Exercise details: Please write out exactly the line containing "Click the Targeting Management crosshair icon" below and every line after it, through the last one, but leave out any pictures.

Data listing:
=====
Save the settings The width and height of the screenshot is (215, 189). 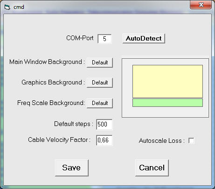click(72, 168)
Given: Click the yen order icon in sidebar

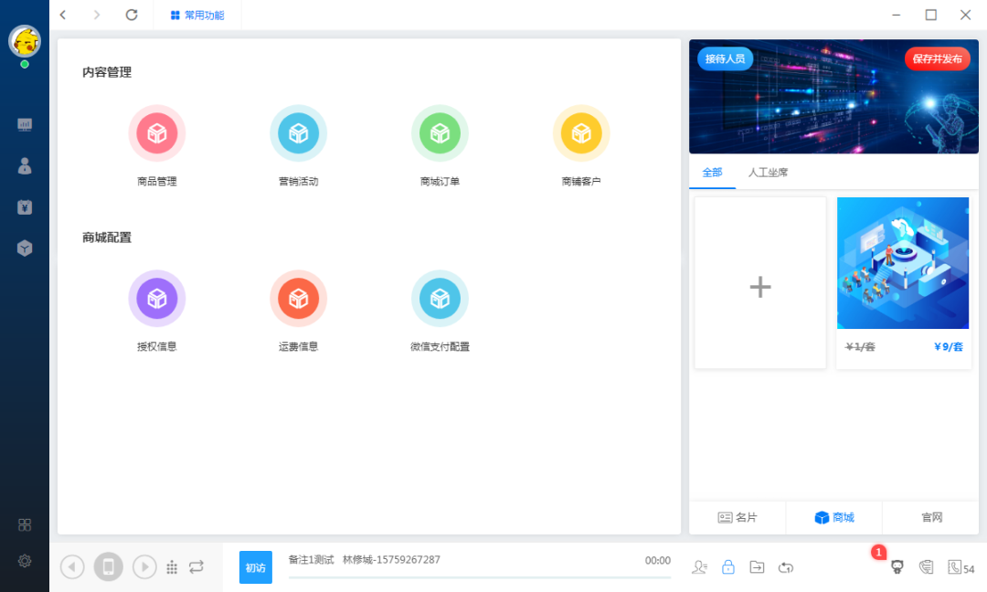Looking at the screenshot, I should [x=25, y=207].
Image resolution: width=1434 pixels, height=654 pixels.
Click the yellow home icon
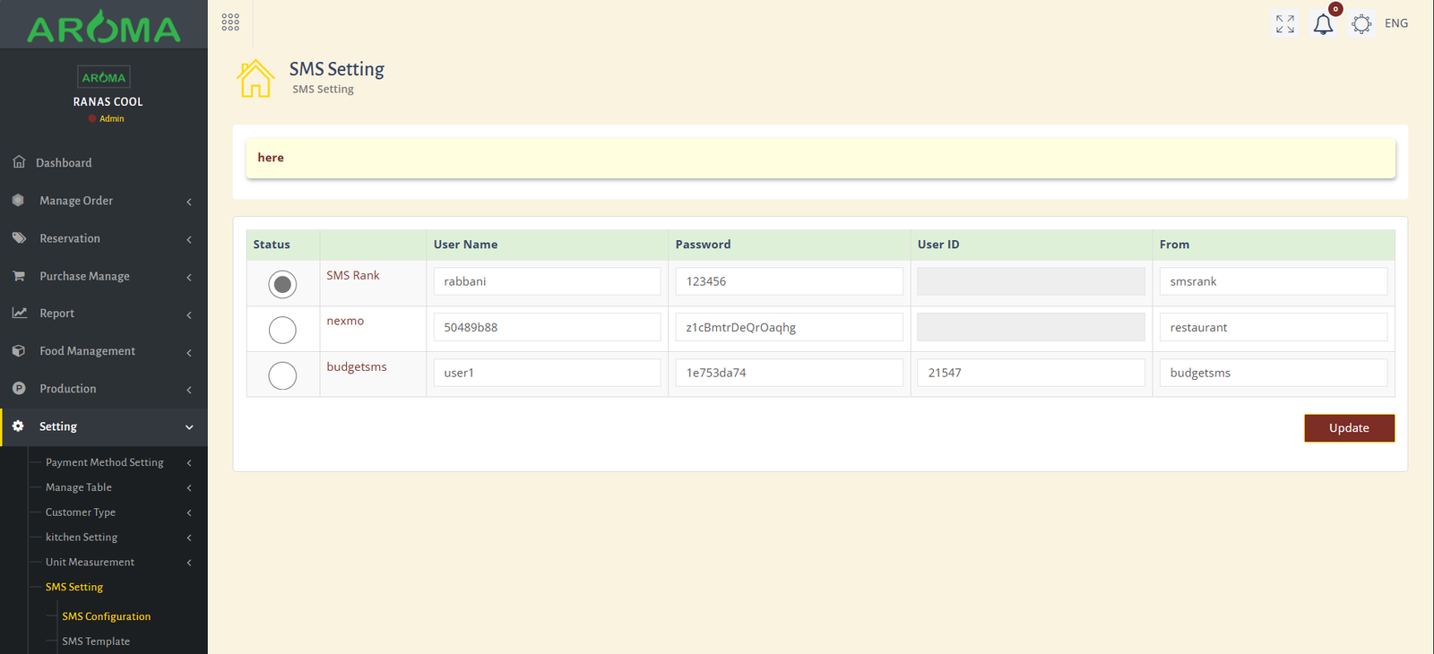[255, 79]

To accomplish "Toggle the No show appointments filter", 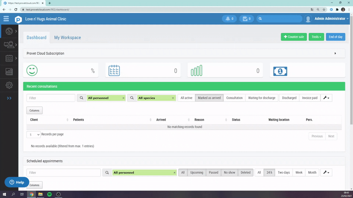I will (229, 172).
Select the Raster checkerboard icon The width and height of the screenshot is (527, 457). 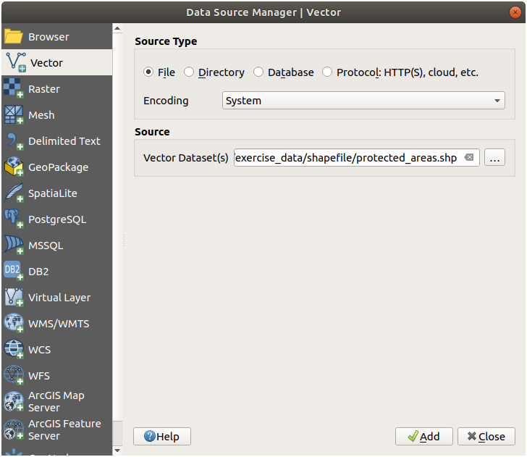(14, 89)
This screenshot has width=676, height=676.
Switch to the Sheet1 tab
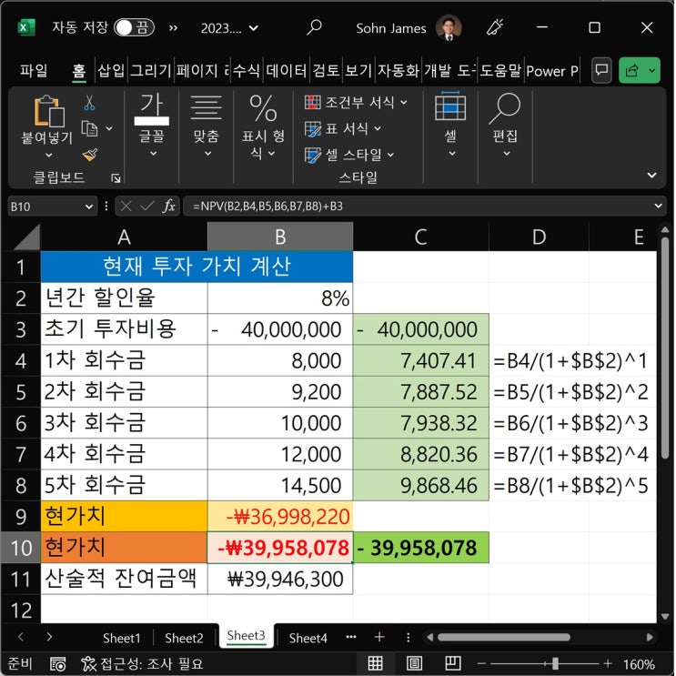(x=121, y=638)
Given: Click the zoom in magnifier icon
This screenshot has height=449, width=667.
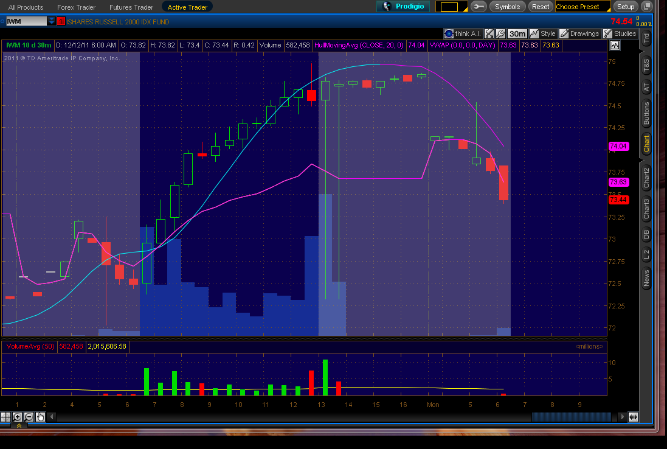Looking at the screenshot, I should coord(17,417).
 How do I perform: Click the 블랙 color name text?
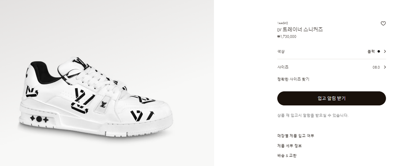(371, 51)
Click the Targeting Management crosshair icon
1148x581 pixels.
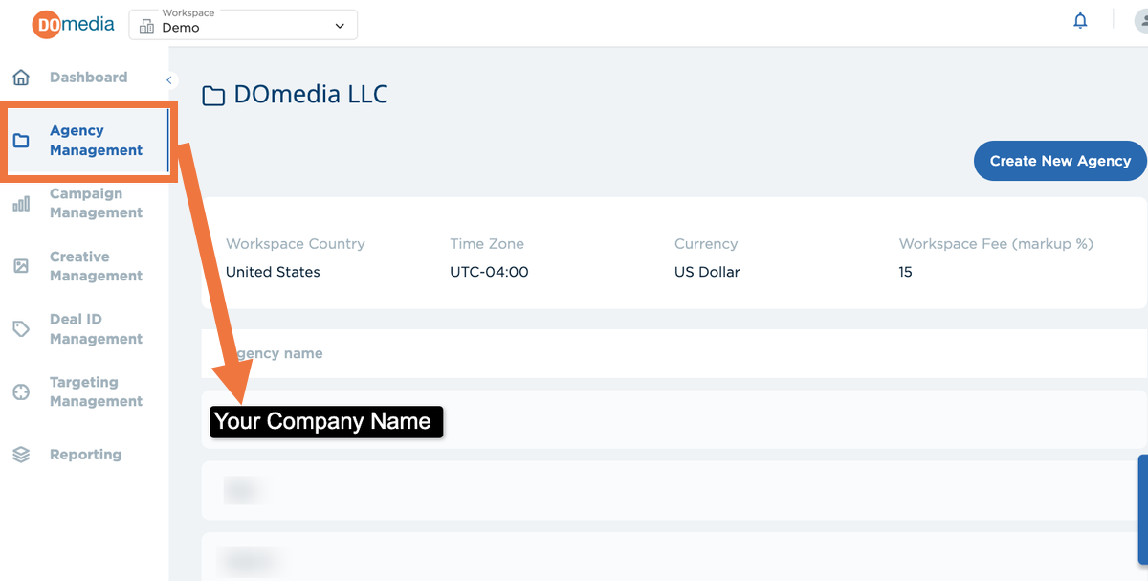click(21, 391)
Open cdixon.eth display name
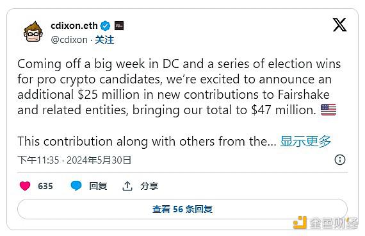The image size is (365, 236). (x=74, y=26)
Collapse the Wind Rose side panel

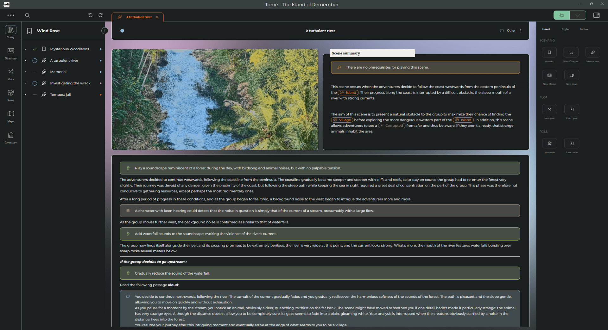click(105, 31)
=====
Result of this task:
Click the Targeting Management crosshair icon
1148x581 pixels.
click(21, 391)
Open cdixon.eth display name
The image size is (365, 236). (x=74, y=26)
Collapse the Wind Rose side panel

click(105, 31)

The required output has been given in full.